Ed ecco che mi trovo di nuovo nella mia isola, ad inseguire il mio sogno
rivoluzionario. Mettere insieme arte e scienza, l’espressione artistica con la
razionalità logica. Un unione superiore alla somma delle parti. E se non posso
farlo dietro compenso allora lo faccio spontaneamente, purchè soddisfi
un’utilità collettiva.
Contatto alcuni medici per un progetto di ricerca che mi affascina, che mi
consenta di realizzare la mia ambizione. Non ci sono i soldi, ma c’è la mia
buona volontà, anche se devo immortalarla tra le mura domestiche. Come un hikikomori, mi chiudo in casa per
giornate, senza accorgermene, immersa nel mio lavoro. Soltanto quando esco per
far la spesa, avverto il pericolo di cadere di nuovo nella trappola dell’isola
che ha causato in passato i miei problemi di salute. “Attenta che cadi, attenta
che cadi ...”.
No, questa volta non cadrò. Ho scoperto qual è il segreto: comunicare, con gli
amici, le persone care... Ridere, scherzare, muovermi, relazionarmi sono
attività che mi fanno sentire viva e quindi mi fanno stare bene.

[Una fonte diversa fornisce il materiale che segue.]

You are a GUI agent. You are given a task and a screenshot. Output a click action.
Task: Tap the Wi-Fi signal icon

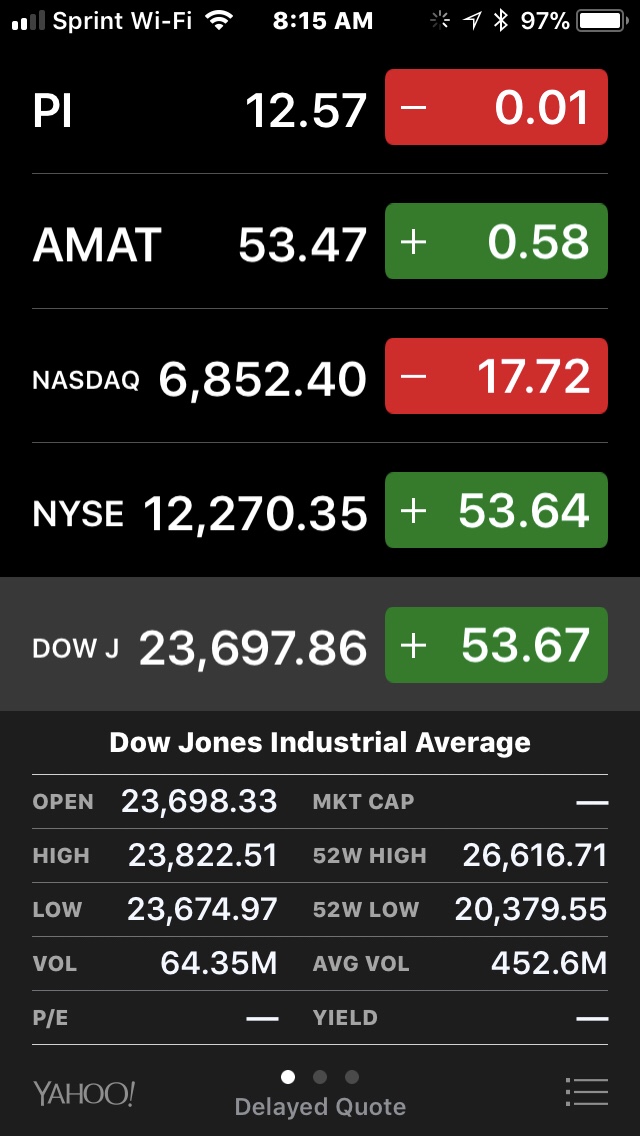click(218, 21)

Purtroppo più spesso mi trovo costretta a comunicare on-line che outside. Ma
i vantaggi ci sono comunque. Il messaggio viene recepito, anche se la
tecnologia riduce le distanze temporali e spaziali, ma aumenta quelle umane.
E’
per questo che vorrei fare un lavoro che non mi costringa a rimanere incollata
alla sedia davanti al pc. Ma se non possono pagarmi per mettere in pratica le
competenze che ho, figuriamoci se sono disposti a pagarmi per farmene
acquisire nuove. E allora, di nuovo, se non ci sono i soldi ci pensa la volontarietà.
Oltre al progetto di ricerca volontario in cui sono coinvolta, che dovrebbe
quasi essere giunto al termine, lavoro a titolo gratuito, per un’associazione, come
insegnante doposcuola per i bambini delle scuole elementari e medie.
Forse potrei dare ripetizioni agli studenti universitari guadagnando
qualcosa. Ma non sarebbe la stessa cosa in termini di soddisfazione e crescita personale.
Infatti sto acquisendo nuove competenze (e forse anche un po’ di pazienza), ho
un ruolo sociale (anche se non pagato), aiuto le persone deboli, i bambini.
Educare, o in generale, aiutare è una sfida. Occorre comprendere e
condividere le difficoltà dell’altro senza farsene travolgere. Curare senza
essere contagiati dal paziente.
Certo, sarebbe anche giusto ricevere un compenso per poter garantire
continuità alla propria prestazione. Solo chi ha un esubero di risorse può fare
beneficenza.
E seppur si parli di risorse umane, occorre essere consapevoli che
l’umanità può nascere in un contesto dove il primo pensiero della collettività
non sia la lotta alla sopravvivenza.
La crisi economica in Italia sta minacciando di distruggere la mia ragione
di rimpatrio: l’umanità.
A Londra tutti mi sembravano freddi, distaccati. Ognuno pensava a coltivare
il proprio giardino, pur senza arrecare danno a quello dell’altro. Per quanto
ci fosse, e ci sia, più ricchezza, tecnologica ed economica, reputavo ci fosse
più povertà in termini umani. Percepivo una sorta di lotta alla sopravvivenza
delle loro abitudini e delle loro classi sociali.
Ora in Italia, aldilà delle continue lamentele, percepisco la crisi e temo che questa possa distruggere
l’umanità, riducendo le persone a lottare per la sopravvivenza vitale.
Finchè posso sono ben disposta a far beneficenza, ma secondo i miei
calcoli “attuariali”, che tengono conto dell’aspetto economico, delle
prospettive di vita e del rischio aggravato dalla mia particolare situazione
familiare disagiata, non posso permettermi di dedicarmi ancora esclusivamente
al volontariato per i prossimi sei mesi.